### DATA TO USE

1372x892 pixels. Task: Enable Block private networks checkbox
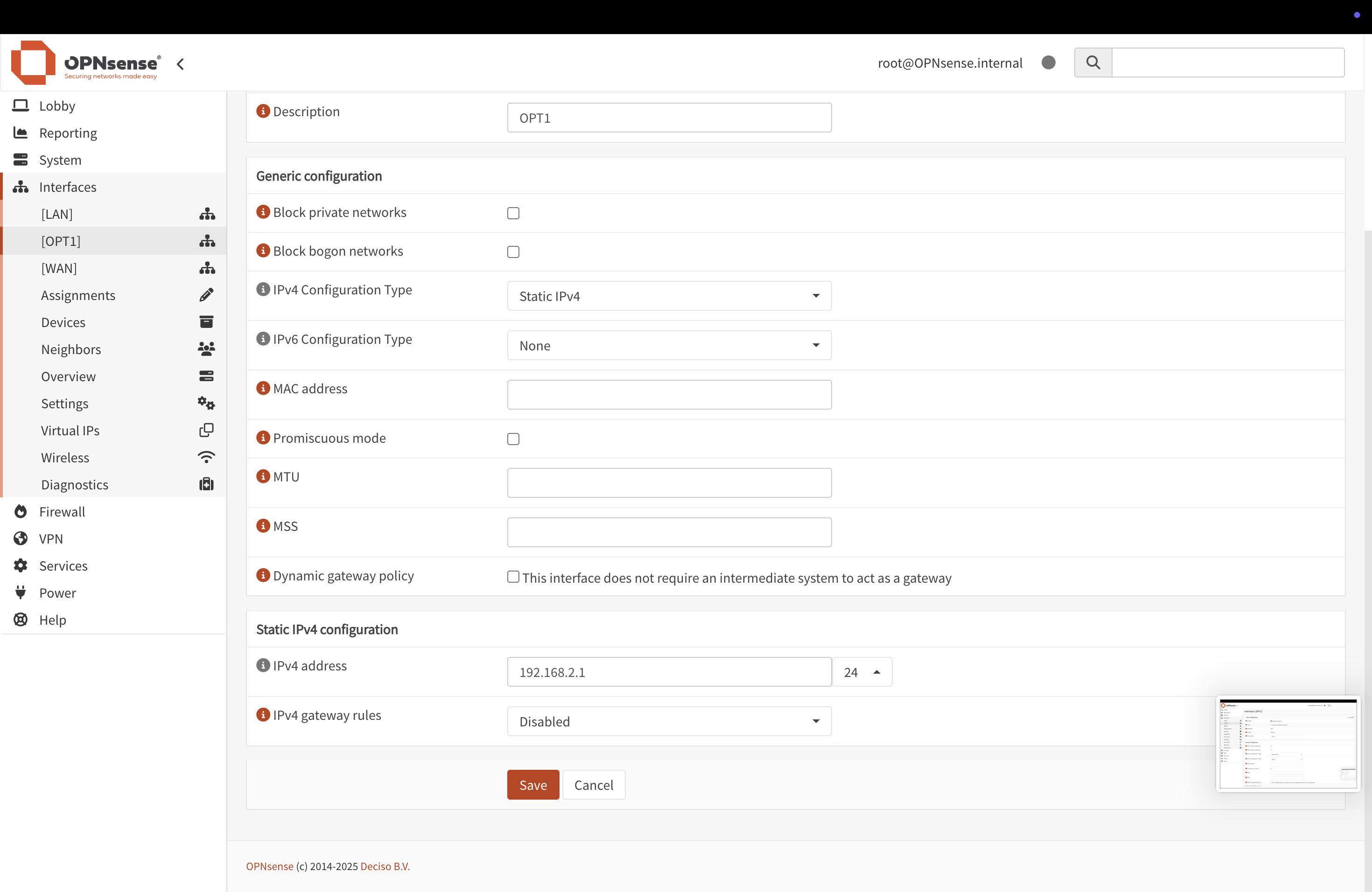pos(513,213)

######
### DATA TO USE

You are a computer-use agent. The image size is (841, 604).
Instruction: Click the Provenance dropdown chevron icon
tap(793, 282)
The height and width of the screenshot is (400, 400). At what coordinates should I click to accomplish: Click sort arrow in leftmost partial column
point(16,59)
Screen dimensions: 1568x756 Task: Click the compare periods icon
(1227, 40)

######

> [GIVEN EXERCISE]: Shift each answer coordinate in the listing by adding 108 to it, and write out everything from the line containing "1372x892 pixels. Task: Enable" down to the line containing "pos(513,213)" with those new values. Leave the pictures out.

> [EXERCISE ANSWER]:
1372x892 pixels. Task: Enable Block private networks checkbox
pos(621,321)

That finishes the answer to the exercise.